According to Roy Morgan Research, it appears that 22% of account holders have a single bank account, which is a joint bank account, while 19% also have personal accounts along with their joint account.
Mr. Brett Morgan, the executive director of ING DIRECT was quoted in the article, saying he feels that there are numerous important aspects to consider before opening a joint bank account. He says that it all depends on how people like to manage their money. If they prefer their independence and like managing their own money, then a joint account isn’t the best idea.
It’s also critical that partners are completely open regarding their spending habits, because otherwise, things won’t go well. This is because maybe one partner wants to save for something and the other spends all the money because they can’t keep their spending under control. Furthermore, some couples are hesitant to open a joint bank account because things can get complicated if they break up. In fact, things could get complicated and lead to a break up because of the joint account.
Common mistakes with joint bank accounts
It’s an enormous commitment and a very important decision to make in your relationship when it comes to opening a joint bank account. Trust is extremely important and you have to have that trust in place in terms of your partner being financially responsible during the good times as well as the bad.
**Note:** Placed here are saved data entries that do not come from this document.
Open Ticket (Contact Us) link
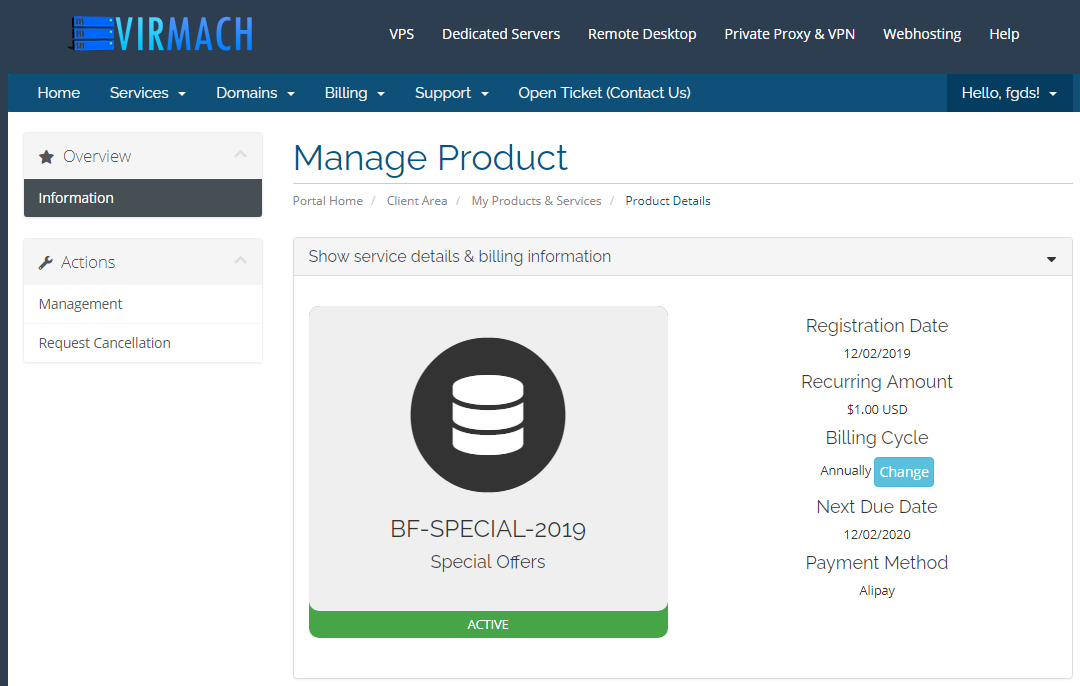 [604, 93]
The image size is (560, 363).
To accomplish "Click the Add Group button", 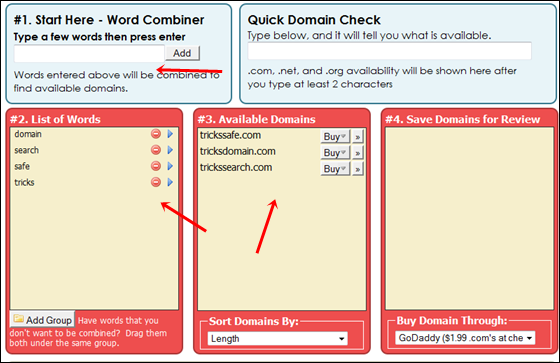I will (x=42, y=320).
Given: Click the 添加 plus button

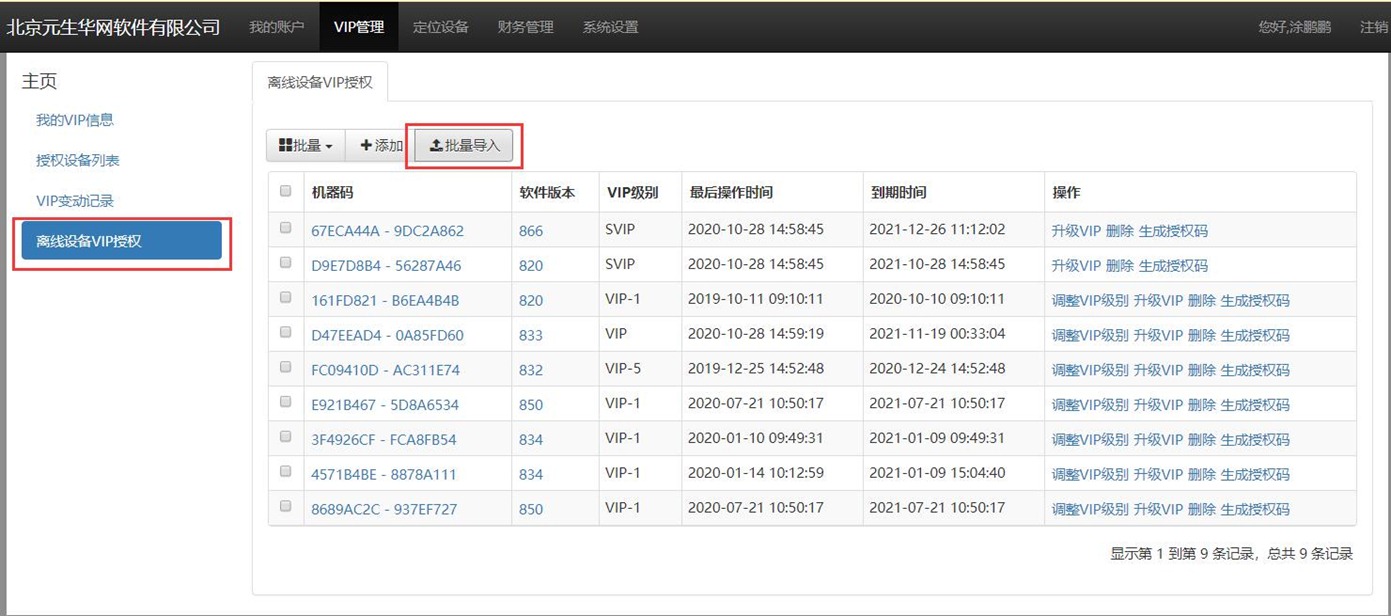Looking at the screenshot, I should tap(381, 146).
You really need to be careful if someone is trying to push you into opening a joint bank account. Someone who might have money problems could see you as the answer to their prayers. Keep in mind that such pressure could involve one partner questioning the other partner in regards to their feelings for them. Things you could hear include: “don’t you trust me?”, “it means you don’t love me” or “what do you think I’m going to do? Run off with your money?” These are all a form of emotional blackmail, especially if accompanied by the cold-shoulder. In such situations, you should really refrain from opening a joint bank account because things are quite likely not to be what they seem.
This is especially true when it comes to joint bank accounts that offer credit. Your partner could rack up a huge amount of debt they can’t pay back, and then you both are stuck with a poor credit history. Furthermore, you are just as responsible in the eyes of the law for paying back the loan as is the person who actually spent the money.
So, you really need to be careful and consider every aspect before you open up a joint bank account. Make sure you are on the same wavelength with your partner in terms of your financial goals and don’t let yourself be pressured into opening a joint bank account or you could end up losing every cent you have.
What to ask yourselves before opening a joint bank account
If you are considering opening a joint bank account, there are certain questions you need to entertain. These are questions that will help you determine if you are doing the right thing or not.
Do you pool your expenses together?
In other words, do you both use the same budget and consider your costs as family expenses rather than individual expenses? If all you have joint expenses, then it is logical to have a joint bank account.
Are you both the same in terms of how you spend money?
This refers to whether you are both financially responsible or not. In other words, is one of you going to scrimp and save while the other empties the account, spending money on frivolous things so that there’s no money left to cover the bills? If this is the case, then you are better off either keeping things separate or opening a joint account where both of you have to sign for each transaction. It might make things a little more difficult but it will definitely be worth it.
Are you comfortable with the idea of opening a joint bank account?
You might save a few dollars on fees, but if you aren’t really all that happy about the idea, then don’t do it.
Is the trust there?
Trusting the other person completely in terms of them acting financially responsible, at all times, even if things get tough is essential. If the trust isn’t there, you are better off keeping things separate.
Are the lines of communication open?
You need to ask yourself if you both find it easy to talk about money issues. If there are communication problems when it comes to money and if you feel you have to hold back on saying what you want or expressing your opinion, then you are better off avoiding a joint account.
Are our financial goals the same?
You need to know that you are both working towards achieving the same goals because otherwise you will end up with both of you trying to push the cart in opposite directions, which means you will just end up standing still. Even worse, one of you might be pushing harder and you’ll end up going backwards rather than progressing.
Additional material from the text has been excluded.